Status Models - Different Groups Improvement Model
Achievement measures administered at the end of an instruction period (e.g., year-end) to evaluate students' performance against a defined set of content standards. (Perie, Marion, & Gong, 2007)
Transition Matrix
Students' growth is tracked at the performance standard level. A transition matrix is set up with previous performance levels (e.g., Does Not Meet, Meets, Exceeds) as rows and current performance levels as columns. Each cell indicates the percent of students that moved from year to year. The diagonal cells indicate students staying at the same level, cells below the diagonal show the students moving down one or more levels, and the cells above the diagonal show the students moving to higher performance levels. Transition matrices can be combined to show the progress of students across all tested grades to show total performance for the school.
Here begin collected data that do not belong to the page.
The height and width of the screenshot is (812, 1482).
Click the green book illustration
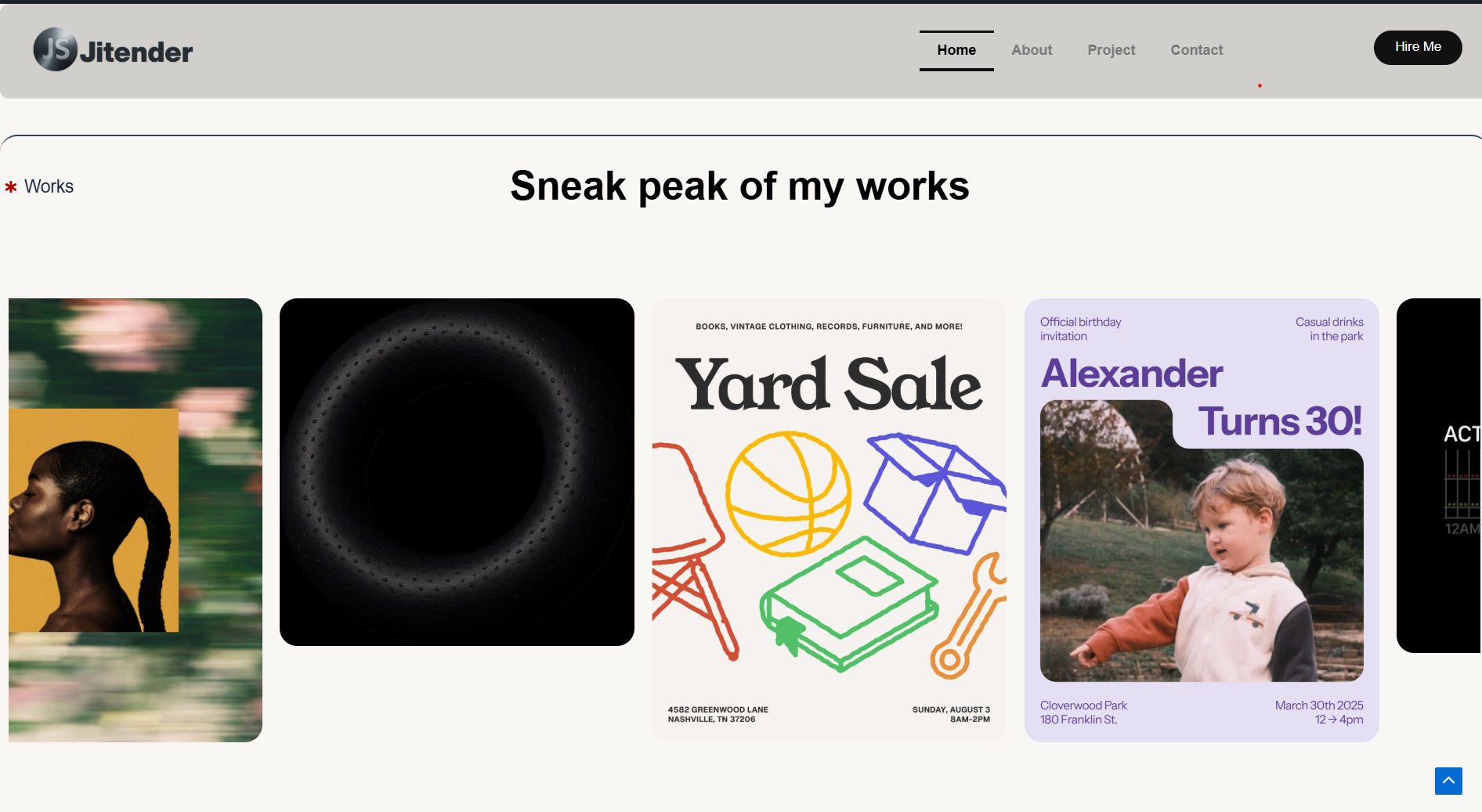[x=848, y=603]
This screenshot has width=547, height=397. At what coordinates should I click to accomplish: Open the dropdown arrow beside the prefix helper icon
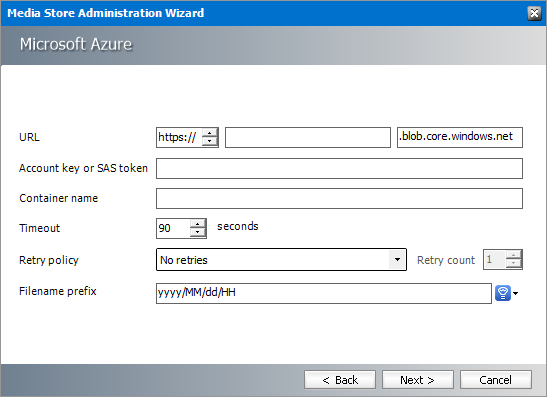[x=516, y=293]
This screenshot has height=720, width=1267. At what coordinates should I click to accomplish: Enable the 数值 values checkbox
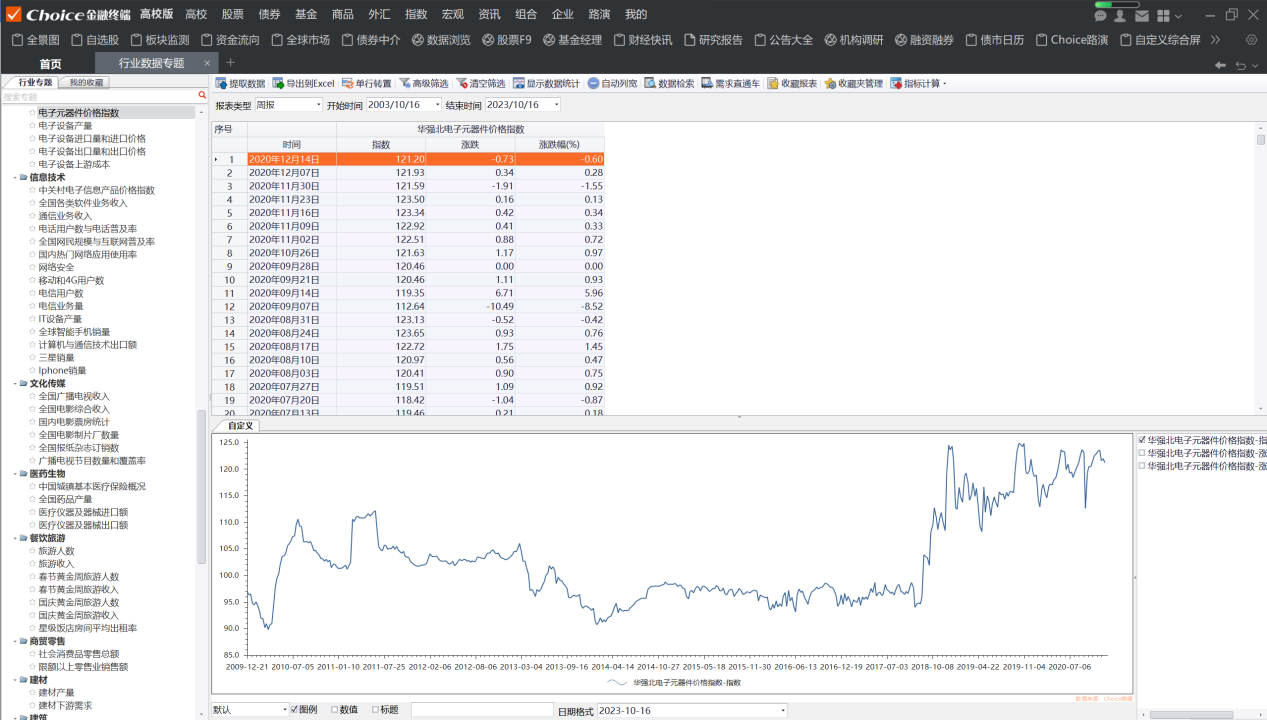tap(334, 710)
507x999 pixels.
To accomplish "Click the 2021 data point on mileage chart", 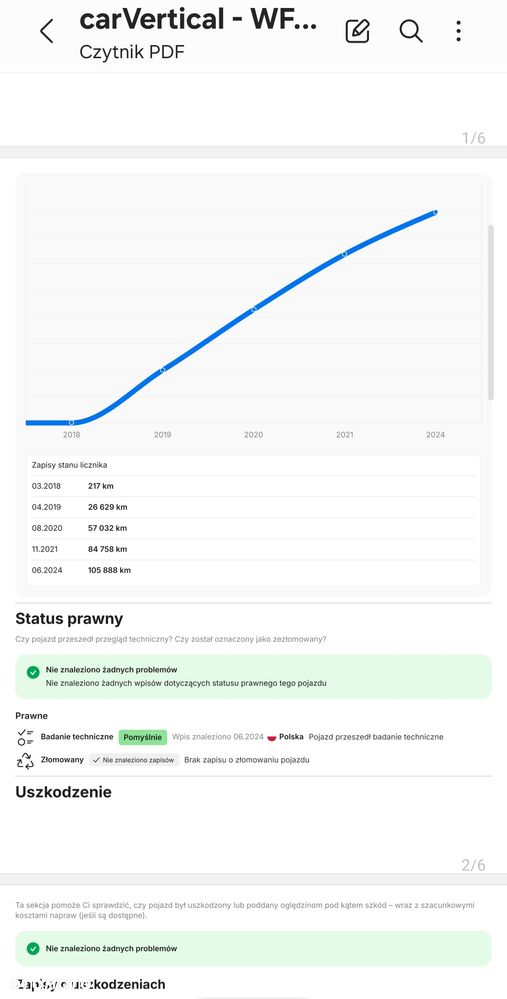I will 345,254.
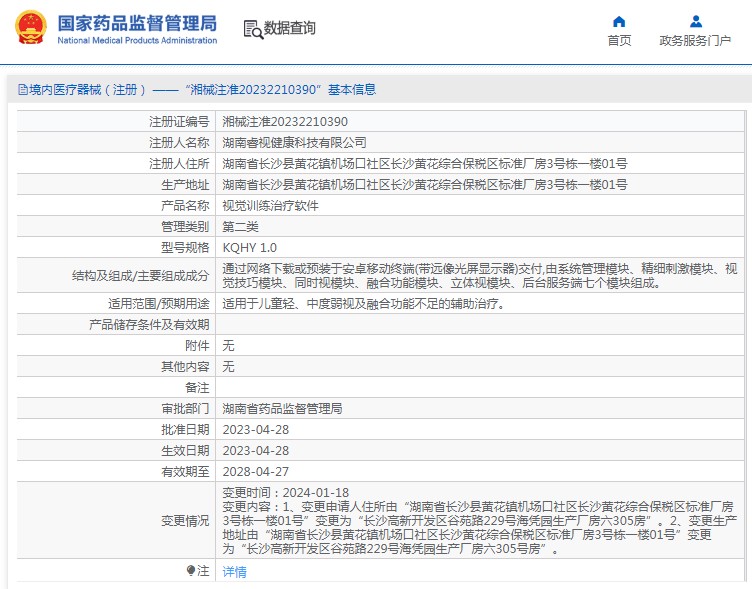752x589 pixels.
Task: Click product name 视觉训练治疗软件
Action: point(270,205)
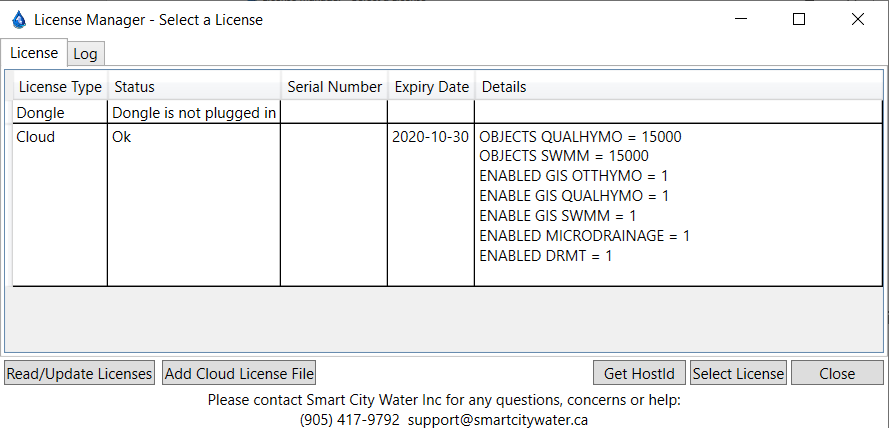Image resolution: width=889 pixels, height=428 pixels.
Task: Select the License tab
Action: point(34,53)
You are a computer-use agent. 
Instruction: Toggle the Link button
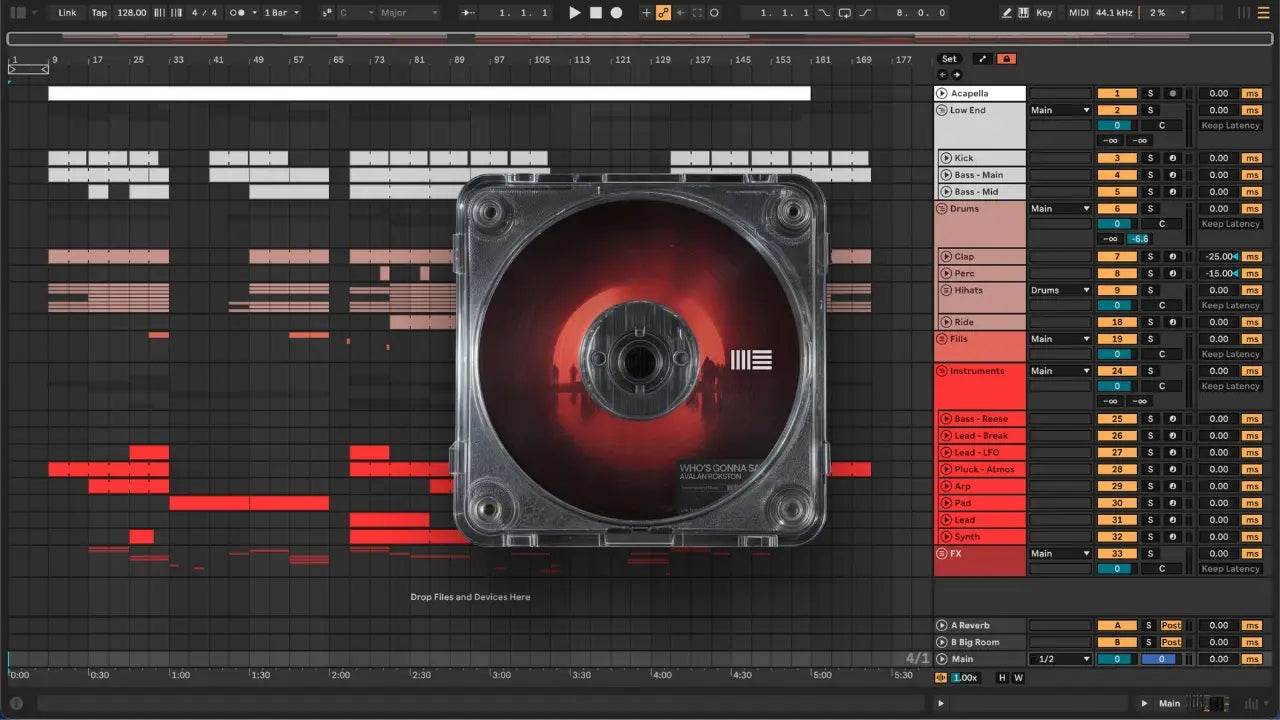click(x=67, y=13)
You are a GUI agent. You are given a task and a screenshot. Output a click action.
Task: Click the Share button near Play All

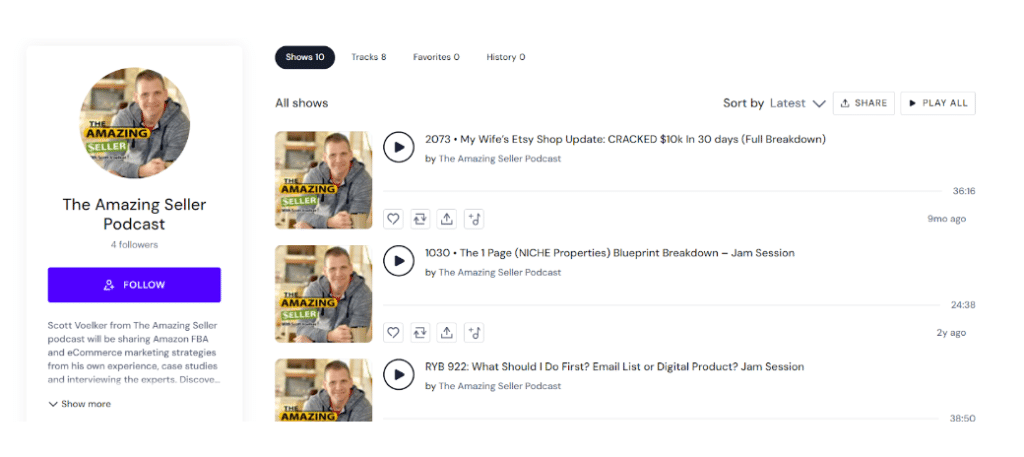tap(863, 103)
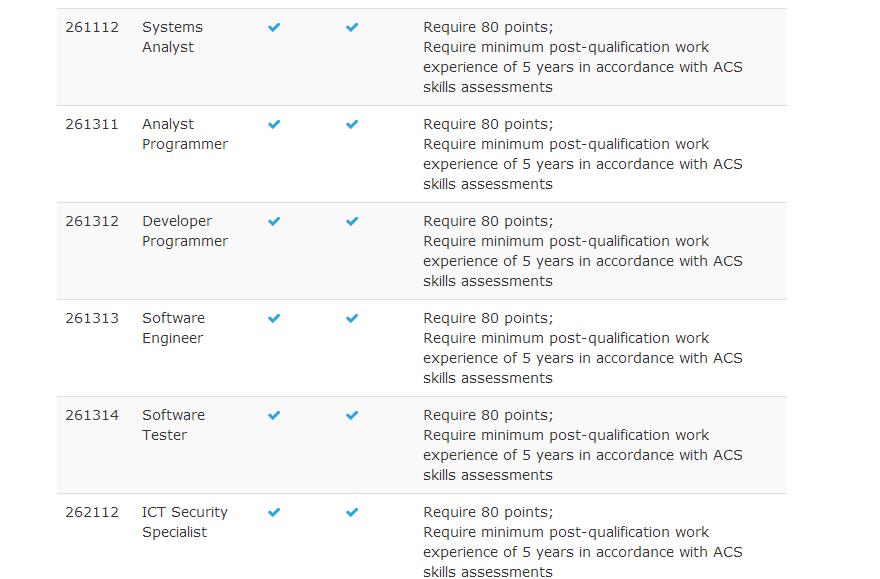Click first checkmark in Analyst Programmer row
This screenshot has height=579, width=880.
tap(274, 124)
This approach is included here because it allows scores from tests on different scales to be aggregated and a substantial number of students with disabilities take alternate assessments that, in many states, are on a different scale than the assessments used in general education for reporting school-level results.
Validity
The degree to which accumulated evidence and theory support specific interpretations of test scores entailed by proposed uses of a test. (Standards for Educational and Psychological Testing, 1999)
Value-Added Model (VAM)
Value-added models (VAM) are a variation of residual models. The best known are variations like Sanders' Tennessee Value-Added Assessment System (TVAAS; Sanders, Saxton, & Horn, 1997), the Dallas accountability system (Webster, 2005), the Chicago School Productivity model (Bryk, Thum, Easton, & Luppescu, 1998; Ponisciak & Bryk, 2005), and the RAND model (McCaffrey, Lockwood, Koretz, Louis, & Hamilton, 2004). All of these models use prior achievement as a predictor of performance, some use multiple years of prior achievement, and some also include other conditioning predictors including measures of student background characteristics. VAMs are now being used and applied in a number of states to estimate and link teacher effects to student achievement results.